Storm Reply's cutting-edge Innovation Lab: Revolutionising the Manufacturing sector

7 mins read

Launched by cloud engineering company Storm Reply following a six-figure investment, a new innovation lab in central London is believed to be the UK’s first cloud native facility dedicated to the manufacturing sector.

The first of its kind in the UK, Storm Reply's Edge Computing Lab provides a solution for manufacturers wanting to digitise production
The first of its kind in the UK, Storm Reply's Edge Computing Lab provides a solution for manufacturers wanting to digitise production - Strom Reply

In an industry so focused on pushing the speed and efficiency of production, manufacturers are constantly looking to the latest and best technology to do so.

Particularly with the rise of artificial intelligence (AI) and automation, the industrial machines that make up manufacturing lines across all sectors are getting smarter: robotic pallet pickers powered by AI software, for example, are reducing labour intensive tasks for employees, while machine monitoring software can provide invaluable maintenance data and reduce failures and shutdowns across the board.

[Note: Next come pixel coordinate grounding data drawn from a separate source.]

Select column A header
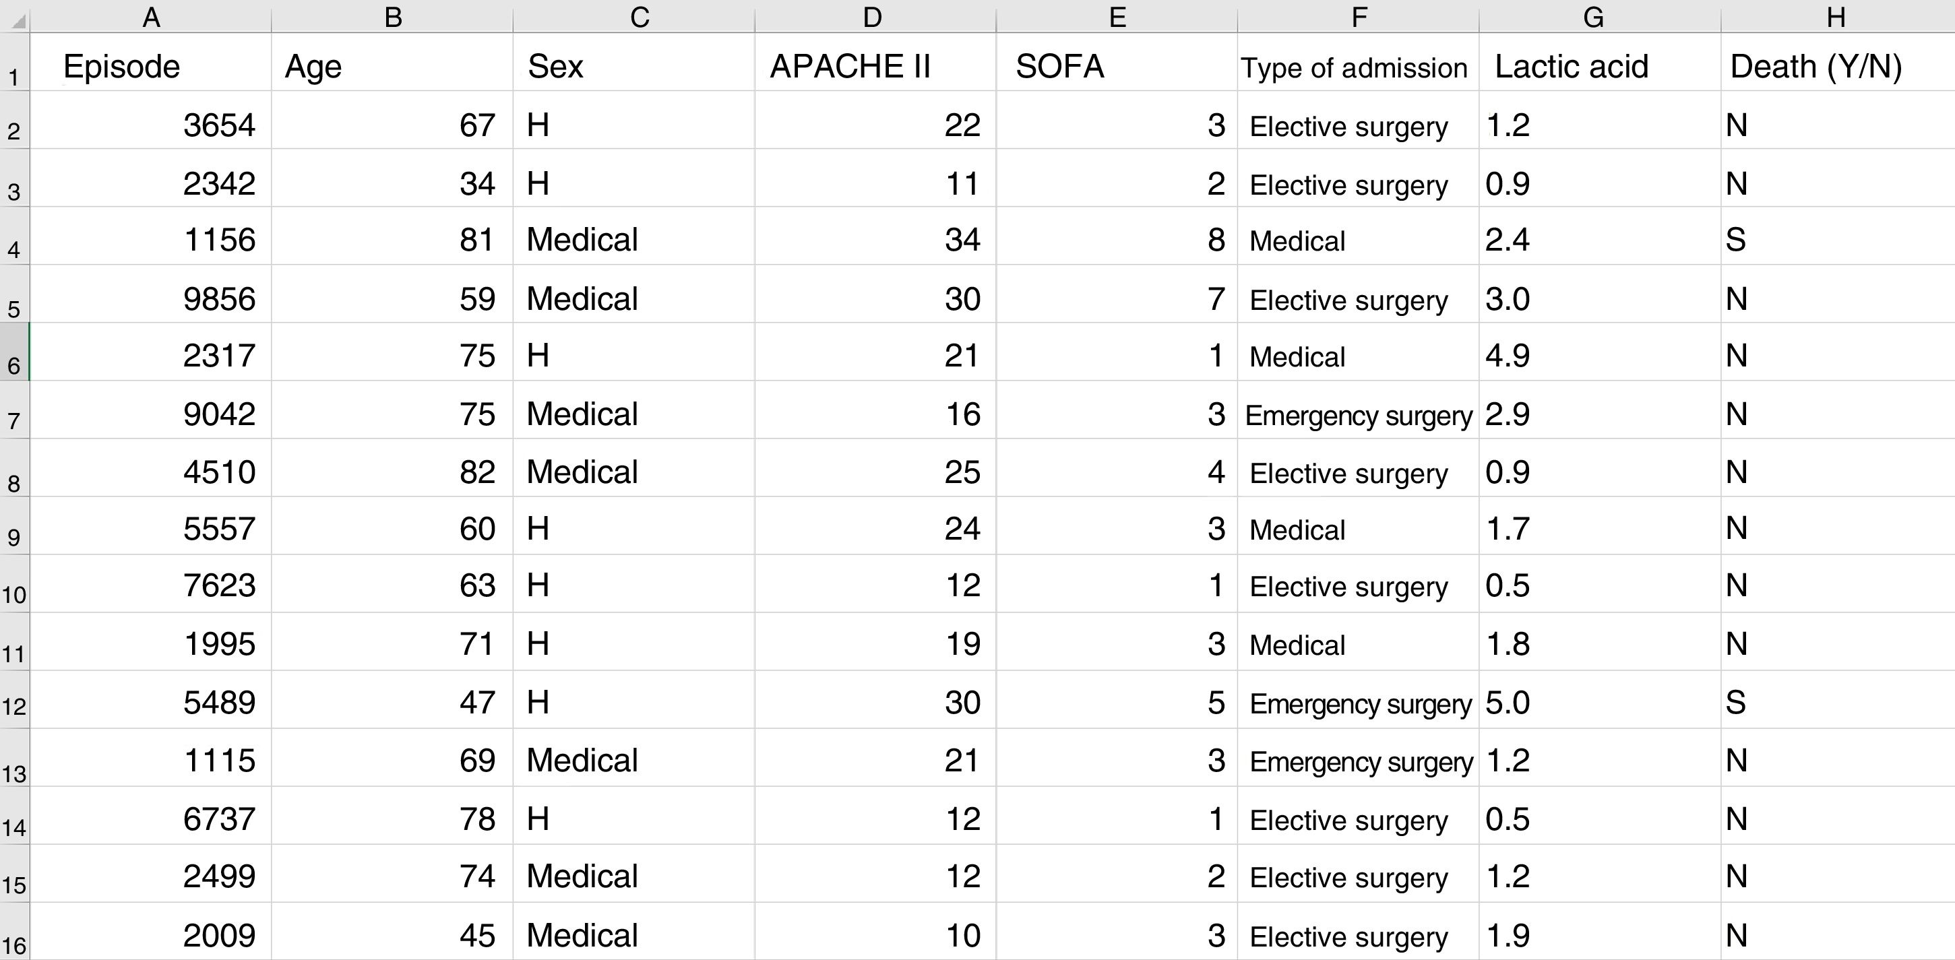pyautogui.click(x=151, y=17)
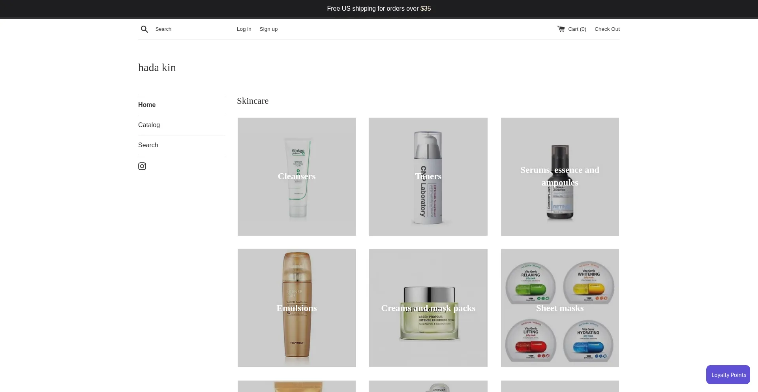The height and width of the screenshot is (392, 758).
Task: Click the Check Out link
Action: (x=607, y=29)
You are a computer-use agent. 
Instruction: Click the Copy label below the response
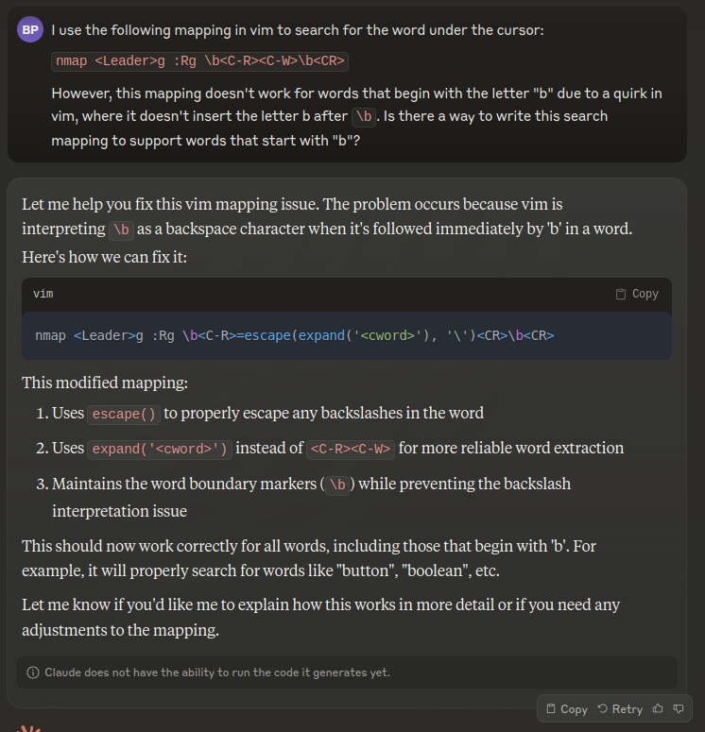[574, 708]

Many manufacturers, despite an innate desire to improve their day-to-day practice, are put-off by the risk of investing in new technology that may not even work for them. For many, the idea of pausing the production line just to test a new solution is a huge barrier to investment, with the immediate effect on cost and time often prioritised over the potential for long-term benefit. 

Storm Reply, a Cloud-based solution and service provider, believes it can offer businesses a solution to this, in the form of its new Edge Computing Lab based in central London. 

“We set up Strom Reply in 2020, as part of a big tech company called the Reply Group, which is a group of smaller companies who each focus on one thing – and our focus is Internet of Things (IoT) using Amazon Web Services (AWS) technology,” Rachel Grunwerg, Storm Reply partner, told Machinery.

“Before we had the lab, we were struggling with even convincing manufacturers to try a more basic solution – like sensor technology to measure the energy efficiency of their production lines – because they didn’t want to halt their lines, because downtime is downtime.

“So, when we got the opportunity to have this lab space, we were adamant that we needed to be able to trial technology here, to be able to show that a solution is up and running for the client before we then implement it on the line for them. We’re removing that issue of having to stop the lines, because we’re building the solution in its entirety here, testing it off-site and removing a lot of the potential issues before we actually implement it for the manufacturer.”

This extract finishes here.